Attorney Eric Rutt ’01 will give the first of the 2021 Suter Science Seminars at Eastern Mennonite University (EMU) on January 27 at 4:15 p.m. His talk, titled “Can I really patent that?” will delve into the debate over what developments in biotechnology can be patented, including a 2013 case involving patents for genes that cause breast cancer.
The sessions are free to the public, and made possible by the sponsorship of the Daniel B. Suter Endowment in Biology and the co-sponsorship of supporting programs.

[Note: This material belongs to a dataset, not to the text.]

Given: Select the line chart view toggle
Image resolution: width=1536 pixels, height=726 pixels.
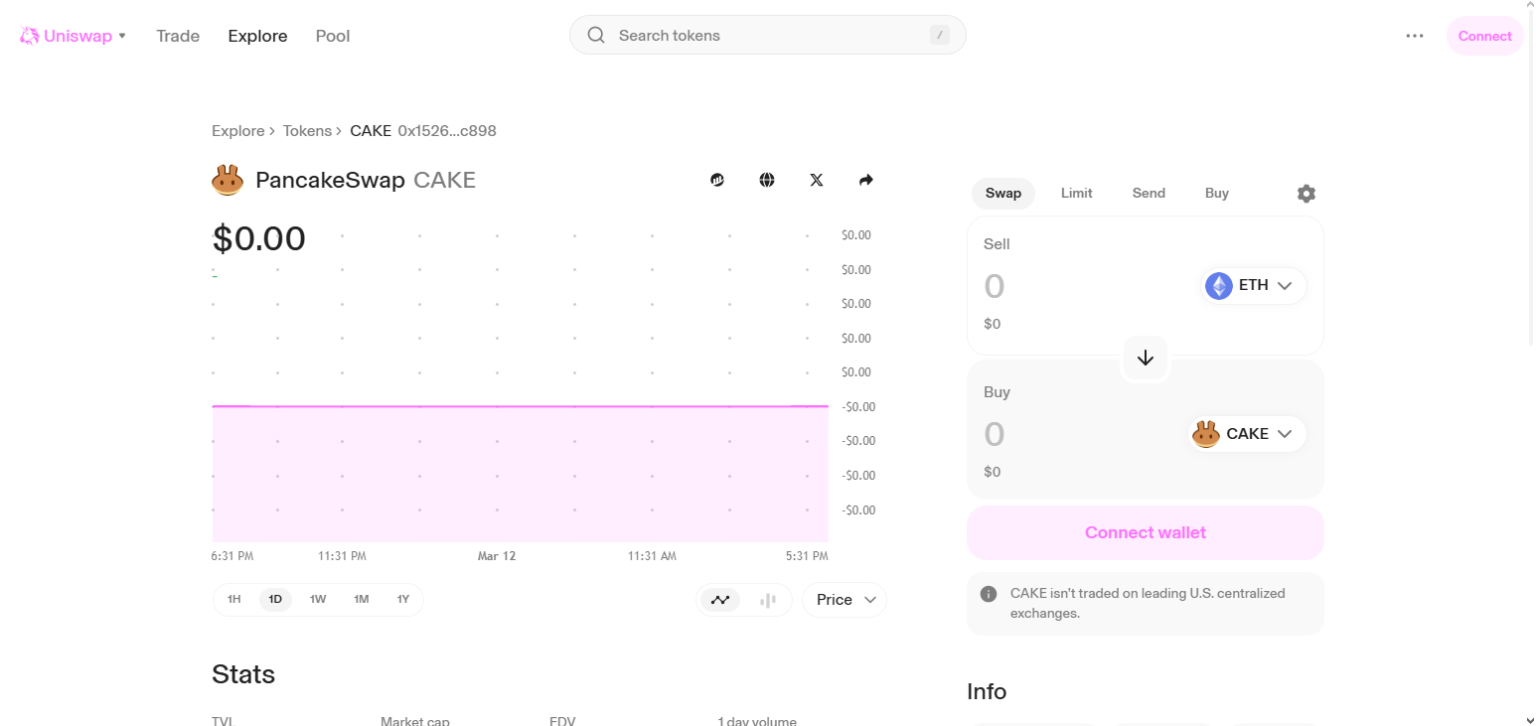Looking at the screenshot, I should [x=720, y=599].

They will be live streamed on the EMU Facebook Page.
Rutt practices law with the firm Wolf Greenfield in Boston, which handles all aspects of intellectual property, with a focus on patent prosecution and litigation.

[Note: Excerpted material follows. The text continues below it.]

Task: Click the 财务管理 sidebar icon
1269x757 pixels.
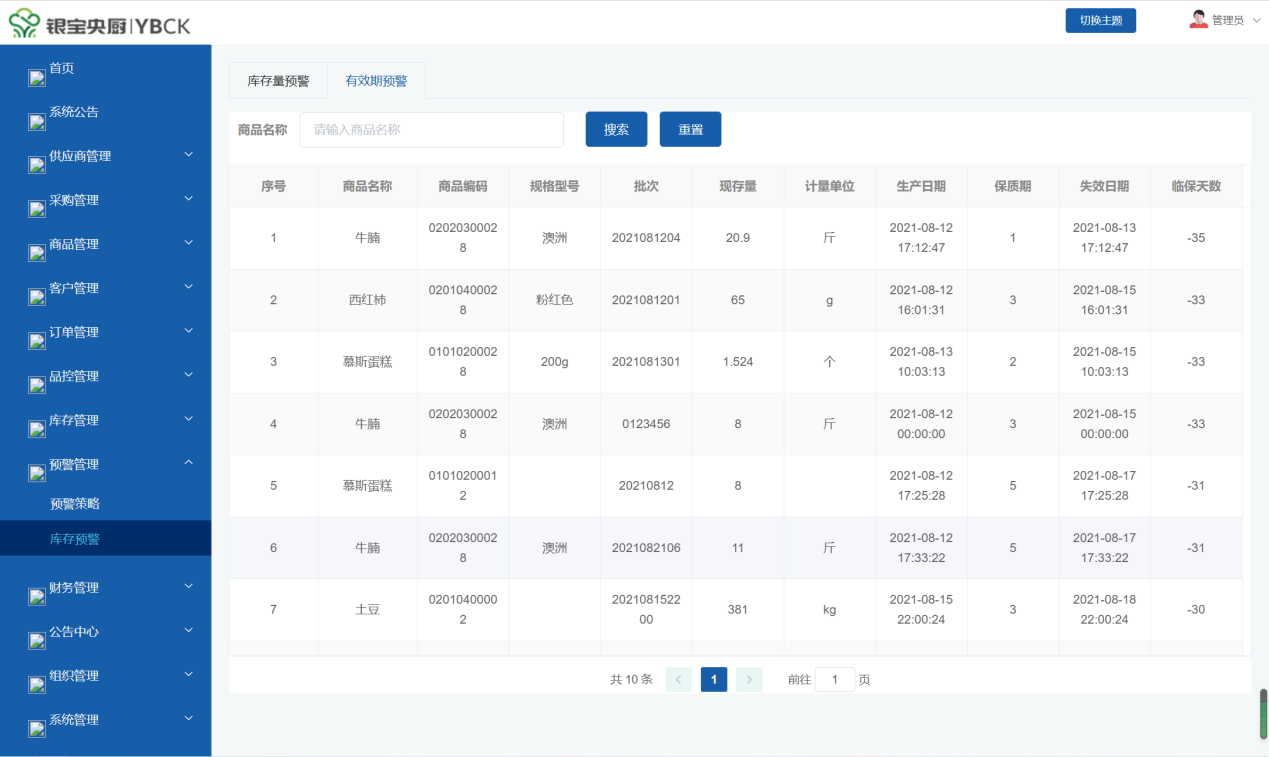Action: (x=37, y=597)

“The patent laws of the United States contemplate that ‘anything under the sun that is made by man’ can be patented,” Rutt said. “While laws of nature, such as E=mc2, and physical phenomena, such as newly discovered plants or minerals, are excluded, what about patenting genetically engineered organisms or genes that are discovered to cause cancer?”
Rutt graduated from EMU in 2001 with a degree in chemistry. He then worked as a laboratory technician at Merck before earning his doctorate at Boston College Law School.
The next seminar will be given by USGS National Wildlife Health Center biologist and decision analyst Katrina Alger ’08 on February 24.
Named in honor of long-time EMU biology professor, Daniel B. Suter (1920-2006), the Endowment in Biology was established in 1986 through the generous donations of alumni and friends and currently consists of over $1 million of invested funds. EMU hopes to double the Suter Endowment in order to more adequately support distinguished faculty and to increase scholarship aid to deserving students.